* **WHAT TO DO**: Return the entries in full, exactly as they were written.

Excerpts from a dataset
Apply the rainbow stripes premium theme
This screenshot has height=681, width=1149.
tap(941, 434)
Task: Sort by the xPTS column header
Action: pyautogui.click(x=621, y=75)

* **SOLVED PROBLEM**:
Apply the rainbow stripes premium theme
This screenshot has height=681, width=1149.
tap(941, 434)
Task: Sort by the xPTS column header
Action: pyautogui.click(x=621, y=75)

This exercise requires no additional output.